Walkable Urban Living in Central New Jersey (Princeton area)?
December 23, 2014 11:31 AM   Subscribe

Hi All, I am a single 30-something guy that will be moving to the central New Jersey area to take a job near Princeton and I am currently looking for a place to live. I prefer to live in a walkable, urban environment where I can walk to restaurants, coffee shops, and grocery stores. Are there any places like that near Princeton?

My work will be near the Princeton Forrestal area. From my internet research, it seems like for the most part the Princeton area is very much suburban and auto dependent, and the only real walkable areas is downtown Princeton, where I can't seem to find any quality rental stock. Are there any other areas I should consider? How about New Brunswick? Or will the commute be too soul crushing? I'm not much of a drinker or a party person so I don't need to be (or want to be) near a bunch of bars or clubs, but I would like the option of being able to walk to a few nice restaurants and coffee shops.

Oh, and I have a budget of up to $2000/month to spend if that helps.
posted by gyc to Grab Bag (14 answers total) 3 users marked this as a favorite
New Brunswick might be an option, but the closer to downtown you are the morerent will go up. Commute won't be too crazy most days. It's rt1 or 27 all the way down.

Maybe check out Kingston, not sure what the rent is like there. Plainsboro is not quite what you're looking for, but in certain areas is walkable.
posted by pyro979 at 11:42 AM on December 23, 2014

That's a serious commute to/from New Brunswick, though a mitigating factor is that rush hour goes the opposite way. But thing is, you'll be gobbling miles and miles of trashy soulless US-1 five days a week. How is that not "suburban and auto dependent", regardless of whether you can get a milkshake within a short walk from your apartment? If New Brunswick were some awesome boutique small-urban oasis, maybe I could see it. But it ain't.

Even if you find a way to live in downtown Princeton, that's still plenty of driving out to Forrestal. So IMO you need to accept that taking a job well outside urban america means lots of time in your car, and a generally suburban existence. You can't have it both ways, alas.

But that's not like being doomed to hell. For example, just 20 mins from Forrestal is the Franklin/Somerset area, which is the very opposite of what you think you like, but is dotted with amazing Vietnamese, Indian, Chinese, and Italian restaurants strewn in shopping strips along low-traffic roads and boasting vast easy parking lots. It's not so bad driving to stuff if 1. the stuff's good, 2. you're not in urban traffic, and 3. there's easy parking.

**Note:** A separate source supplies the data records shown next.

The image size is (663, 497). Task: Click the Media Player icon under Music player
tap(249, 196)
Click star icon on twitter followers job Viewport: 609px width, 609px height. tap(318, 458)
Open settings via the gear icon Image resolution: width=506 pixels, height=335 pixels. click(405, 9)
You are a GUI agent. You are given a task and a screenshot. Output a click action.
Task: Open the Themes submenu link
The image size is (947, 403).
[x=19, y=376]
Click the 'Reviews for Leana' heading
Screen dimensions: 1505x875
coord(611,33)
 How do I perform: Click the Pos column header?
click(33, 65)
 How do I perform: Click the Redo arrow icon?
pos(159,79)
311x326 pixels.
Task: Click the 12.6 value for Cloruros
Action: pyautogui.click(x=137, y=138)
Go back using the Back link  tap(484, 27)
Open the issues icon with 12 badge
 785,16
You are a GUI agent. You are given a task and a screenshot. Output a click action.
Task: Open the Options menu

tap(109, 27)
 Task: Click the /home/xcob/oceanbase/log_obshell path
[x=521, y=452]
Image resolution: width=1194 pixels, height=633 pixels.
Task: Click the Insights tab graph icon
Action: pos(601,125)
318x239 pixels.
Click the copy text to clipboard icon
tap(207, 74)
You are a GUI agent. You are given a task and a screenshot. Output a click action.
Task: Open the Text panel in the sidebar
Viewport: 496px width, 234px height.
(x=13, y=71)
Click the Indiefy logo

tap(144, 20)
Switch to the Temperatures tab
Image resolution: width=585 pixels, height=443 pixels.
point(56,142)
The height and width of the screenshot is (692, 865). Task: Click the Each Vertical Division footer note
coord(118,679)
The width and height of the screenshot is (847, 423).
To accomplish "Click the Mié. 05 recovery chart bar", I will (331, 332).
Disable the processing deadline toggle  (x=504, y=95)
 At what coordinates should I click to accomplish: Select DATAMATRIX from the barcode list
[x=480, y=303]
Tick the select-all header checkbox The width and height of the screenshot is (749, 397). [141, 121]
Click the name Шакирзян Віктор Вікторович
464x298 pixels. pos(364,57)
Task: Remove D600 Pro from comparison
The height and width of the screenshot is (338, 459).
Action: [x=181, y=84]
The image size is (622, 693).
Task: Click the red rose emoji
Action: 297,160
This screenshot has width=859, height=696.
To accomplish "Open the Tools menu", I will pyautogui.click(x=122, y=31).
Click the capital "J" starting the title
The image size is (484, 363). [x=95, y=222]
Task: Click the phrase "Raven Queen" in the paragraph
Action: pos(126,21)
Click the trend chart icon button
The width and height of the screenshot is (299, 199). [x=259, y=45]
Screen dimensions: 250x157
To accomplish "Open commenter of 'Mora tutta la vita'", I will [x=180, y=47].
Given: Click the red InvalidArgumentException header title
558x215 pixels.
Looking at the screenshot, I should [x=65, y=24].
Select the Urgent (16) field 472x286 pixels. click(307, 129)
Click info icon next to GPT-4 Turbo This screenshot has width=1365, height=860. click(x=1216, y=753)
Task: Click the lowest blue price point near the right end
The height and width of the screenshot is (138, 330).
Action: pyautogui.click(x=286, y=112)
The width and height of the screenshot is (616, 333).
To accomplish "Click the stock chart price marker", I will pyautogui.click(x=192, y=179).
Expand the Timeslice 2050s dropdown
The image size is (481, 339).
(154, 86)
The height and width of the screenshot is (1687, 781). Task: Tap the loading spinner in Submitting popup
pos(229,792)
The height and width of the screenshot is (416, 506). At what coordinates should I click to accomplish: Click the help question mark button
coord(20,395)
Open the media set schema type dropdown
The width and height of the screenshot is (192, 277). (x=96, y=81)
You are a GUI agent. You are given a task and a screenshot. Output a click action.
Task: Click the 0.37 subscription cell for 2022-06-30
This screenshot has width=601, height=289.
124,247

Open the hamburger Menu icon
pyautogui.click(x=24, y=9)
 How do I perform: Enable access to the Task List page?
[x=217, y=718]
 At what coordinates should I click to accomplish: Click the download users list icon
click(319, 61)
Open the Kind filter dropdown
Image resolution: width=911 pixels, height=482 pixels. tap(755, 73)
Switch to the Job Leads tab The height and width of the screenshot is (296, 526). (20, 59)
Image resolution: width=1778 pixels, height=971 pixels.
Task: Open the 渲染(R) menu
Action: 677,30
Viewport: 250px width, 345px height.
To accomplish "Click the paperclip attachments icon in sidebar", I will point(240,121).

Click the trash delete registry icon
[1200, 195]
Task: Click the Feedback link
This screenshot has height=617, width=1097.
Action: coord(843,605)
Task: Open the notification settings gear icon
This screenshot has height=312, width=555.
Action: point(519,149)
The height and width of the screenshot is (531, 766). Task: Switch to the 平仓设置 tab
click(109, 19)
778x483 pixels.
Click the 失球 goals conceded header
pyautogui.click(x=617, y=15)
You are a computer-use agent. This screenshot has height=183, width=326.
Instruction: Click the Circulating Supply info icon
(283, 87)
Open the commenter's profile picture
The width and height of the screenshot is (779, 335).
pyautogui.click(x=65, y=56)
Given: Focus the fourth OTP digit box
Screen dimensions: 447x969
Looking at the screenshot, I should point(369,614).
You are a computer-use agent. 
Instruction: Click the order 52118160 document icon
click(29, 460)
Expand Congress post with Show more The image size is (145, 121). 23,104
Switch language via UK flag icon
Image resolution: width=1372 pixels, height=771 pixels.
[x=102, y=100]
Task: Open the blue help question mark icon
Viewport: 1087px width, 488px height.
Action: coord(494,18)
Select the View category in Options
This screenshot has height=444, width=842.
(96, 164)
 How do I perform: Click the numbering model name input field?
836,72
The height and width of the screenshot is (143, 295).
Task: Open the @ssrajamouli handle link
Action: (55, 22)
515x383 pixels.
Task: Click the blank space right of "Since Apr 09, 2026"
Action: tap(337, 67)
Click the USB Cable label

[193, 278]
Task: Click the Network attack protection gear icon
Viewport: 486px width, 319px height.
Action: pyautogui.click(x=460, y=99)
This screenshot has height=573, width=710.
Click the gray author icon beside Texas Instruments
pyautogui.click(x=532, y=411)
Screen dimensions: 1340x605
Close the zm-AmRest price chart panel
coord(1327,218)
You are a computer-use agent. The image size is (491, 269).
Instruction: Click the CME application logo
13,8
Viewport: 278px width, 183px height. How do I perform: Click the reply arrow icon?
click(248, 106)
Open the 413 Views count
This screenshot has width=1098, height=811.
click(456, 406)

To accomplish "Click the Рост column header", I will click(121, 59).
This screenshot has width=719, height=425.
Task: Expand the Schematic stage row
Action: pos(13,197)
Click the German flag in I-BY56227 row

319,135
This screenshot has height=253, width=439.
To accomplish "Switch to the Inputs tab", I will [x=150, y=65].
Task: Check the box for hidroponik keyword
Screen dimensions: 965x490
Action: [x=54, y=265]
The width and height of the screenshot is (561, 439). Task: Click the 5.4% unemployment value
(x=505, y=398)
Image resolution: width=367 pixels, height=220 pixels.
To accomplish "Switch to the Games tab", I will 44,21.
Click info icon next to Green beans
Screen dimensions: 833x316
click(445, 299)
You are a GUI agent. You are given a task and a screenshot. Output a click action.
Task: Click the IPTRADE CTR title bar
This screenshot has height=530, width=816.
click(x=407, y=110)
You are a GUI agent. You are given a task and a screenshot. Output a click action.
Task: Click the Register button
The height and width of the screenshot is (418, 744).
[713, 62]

You'll have to be a bit more intrepid to find good stuff. You can't rely on conventional wisdom, as in an urban area where everything's under a magnifying glass. But this makes the hunting that much more enjoyable. Suburbia is studded with jewels for the adventurous and the open-minded.
posted by Quisp Lover at 11:45 AM on December 23, 2014

Also, if you're tenacious about the setting you have in mind, consider living temp in an Airbnb option in downtown princeton as you wait for rentals to open up.

Because downtown princeton's the only thing that will really hit the result you're currently looking for in any practical way that doesn't create more suburban experience than it resolves.
posted by Quisp Lover at 11:47 AM on December 23, 2014

Downtown Princeton is probably your best bet if you'd like a short commute and anything approaching a walkable urban downtown, so Quisp Lover's suggestion of Airbnb or another temp option may be a good idea. New Brunswick is urban, but I found it lacking for variety...it's very undergrad-dominated, which didn't thrill me as a graduate student, and may not thrill you as a working adult!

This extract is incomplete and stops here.